I'm using this work around for a sqlite catalog

import shutil
import os
import sqlite3

def create_metadata_for_tables(tables):
    """
    Iterate through all tables and create metadata files.

    Parameters:
        tables (list): A list of dictionaries, each representing an Iceberg table with a 'metadata_location'.
    """
    for table in tables:
        metadata_location = table['metadata_location'].replace('file://', '')
        metadata_dir = os.path.dirname(metadata_location)
        new_metadata_file = os.path.join(metadata_dir, 'v1.metadata.json')
        version_hint_file = os.path.join(metadata_dir, 'version-hint.text')

        # Ensure the metadata directory exists
        os.makedirs(metadata_dir, exist_ok=True)

        # Copy the metadata file to v1.metadata.json
        shutil.copy(metadata_location, new_metadata_file)
        print(f"Copied metadata file to {new_metadata_file}")

        # Create the version-hint.text file with content "1"
        with open(version_hint_file, 'w') as f:
            f.write('1')
        print(f"Created {version_hint_file} with content '1'")

def get_iceberg_tables(database_path):
    """
    Connect to the SQLite database and retrieve the list of Iceberg tables.

    Parameters:
        database_path (str): The path to the SQLite database file.

    Returns:
        list: A list of dictionaries, each representing an Iceberg table.
    """
    # Connect to the SQLite database
    con_meta = sqlite3.connect(database_path)
    con_meta.row_factory = sqlite3.Row

    # Create a cursor object to execute SQL queries
    cursor = con_meta.cursor()

    # Query to list all tables in the database
    query = 'SELECT * FROM "iceberg_tables" ORDER BY "catalog_name", "table_namespace", "table_name";'

    # Execute the query
    cursor.execute(query)

    # Fetch all results
    results = cursor.fetchall()

    # Convert results to list of dictionaries
    table_list = []
    for row in results:
        row_dict = {key: row[key] for key in row.keys()}
        table_list.append(row_dict)

    # Close the connection
    con_meta.close()

    return table_list

Usage:

database_path = "/your/path"

# Retrieve the list of Iceberg tables
tables = get_iceberg_tables(database_path)

# Create metadata for each table
create_metadata_for_tables(tables)

# Print the final tables list
for table in tables:
    print(table)
karakanb commented 5 months ago

I can confirm that the issue persists on duckdb v1.0.0 1f98600c2c and the getting started examples from the Apache Iceberg docs using local minio. the file lives in the bucket warehouse with the full URI s3://warehouse/nyc/taxis/metadata/00002-fc696445-7a22-4653-bbca-fc95d070b71a.metadata.json, I can confirm I can access the file using the AWS CLI with the same path.

here's what I did in duckdb cli:

INSTALL iceberg;
LOAD iceberg;
INSTALL httpfs;
LOAD httpfs;

CREATE SECRET secret1 (
    TYPE S3,
    KEY_ID 'key-here',
    SECRET 'secret-here',
    REGION 'us-east-1',
    ENDPOINT '127.0.0.1:9000',
    USE_SSL 'false'
);

SELECT * FROM iceberg_scan('s3://warehouse/nyc/taxis/metadata/00002-fc696445-7a22-4653-bbca-fc95d070b71a.metadata.json');

> HTTP Error: Unable to connect to URL "http://warehouse.minio.iceberg.orb.local:9000/nyc/taxis/metadata/00002-fc696445-7a22-4653-bbca-fc95d070b71a.metadata.json": 404 (Not Found)
lamb-russell commented 4 months ago

PyIceberg (as of version 0.6) created iceberg tables don't create these version-hint.text files.

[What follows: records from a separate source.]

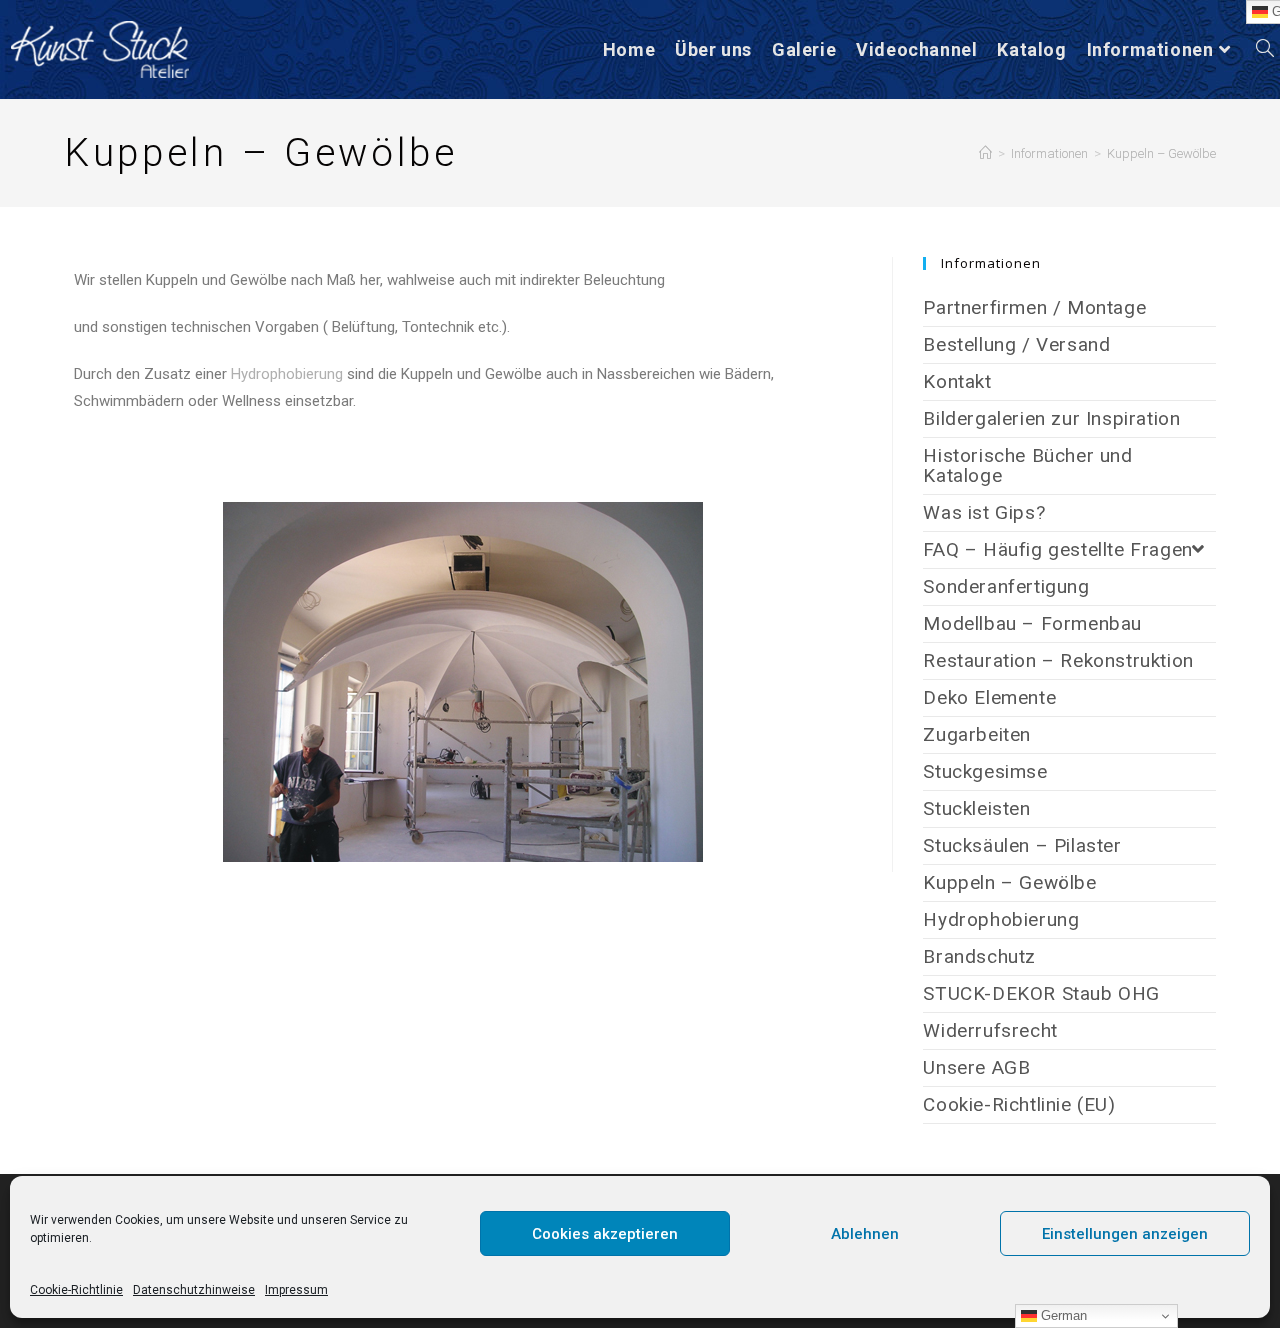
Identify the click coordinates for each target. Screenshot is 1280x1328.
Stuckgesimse (985, 771)
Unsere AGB (976, 1067)
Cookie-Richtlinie (76, 1290)
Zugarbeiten (977, 734)
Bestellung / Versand (1016, 344)
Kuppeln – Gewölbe (1161, 153)
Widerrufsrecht (990, 1030)
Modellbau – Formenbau (1032, 623)
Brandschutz (979, 956)
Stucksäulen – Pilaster (1022, 845)
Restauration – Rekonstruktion (1058, 660)
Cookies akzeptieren (605, 1234)
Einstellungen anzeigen (1125, 1234)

This makes it difficult to use iceberg with duckdb unless you're reading from files creating with spark or another engine that creates those version-hint.text files. Being reliant on a spark engine to do writes undermines one major advantage duckdb: that it can do more with less. PyIceberg is a lightweight iceberg library that can be a great pairing with duckdb and this extension.

Not sure if true but Version-hint.text files aren't part of the standard spec as noted in this issue.

For an example of a notebook creating an iceberg table that cannot be read by duckdb see here

teaguesterling commented 4 months ago

I'd be interested in taking a stab at resolving this issue but would want to get some agreement on what the appropriate logic flow should be. As I see it, there's at least a few questions: 1) Would we want it to always check for a version-hint.txt allow it as an (on by) default option? 2) Would we want to allow for handling both the v0000#... vs. the 0000#... format? Do we check for the v000#... version first and then for the non-prefixed version or vice versa? 3) In the event that no version-hint.txt is present, what should the logic be to find the appropriate metadata file? Should we list them all out and select the one with the highest version #? If so, do we do that every time the table is read?

lamb-russell commented 3 months ago
  1. I would suggest using version-hint.text if it's there, otherwise the caller must pass in the latest metadata path. My reasoning is it's less disruptive to keep supporting the existing version-hint by default, but there should be more clear error messaging so users know what the issue is.
  2. allow for a default style (e.g. v0000# but have an argument for different prefix style. Default to whatever the current default is (e.g. v0000#)
  3. Make the user provide one explicitly. They can find the latest version in their catalog.
teaguesterling commented 3 months ago

@lamb-russell I agree. I was thinking about this a bit more and thinking we'd do more-or-less what you proposed but with a few adjustments:

  1. Agreed. Internally, I think it also makes sense to change some of the internal functions to depend on a specific metadata file instead of searching lower. That way we can identify if the error will occur much higher in the stack (and it reduces the overall complexity).
  2. I think we could do a step further and have a table_version_format printf-style string that merges the prefix, table version, compression codec, and extensions. It may be overkill, but it'd give more flexibility in the face of a feature with no standard. The current (and default) would look something like "metadata/v%s%s.metadata.json". I could see this eventually being configurable instead of being a constant in the future.
  3. Agreed. It may be nice to have a utility function to find the latest version with some sort of rule: either highest 00### value or latest created/modified data? Maybe that's overkill, so I am not going to touch that for now.
teaguesterling commented 3 months ago

FYI, I'll be working on this in https://github.com/duckdb/duckdb_iceberg/pull/63. It may take me a little bit to get my dev environment up and running, but I hope to wrap it up soon.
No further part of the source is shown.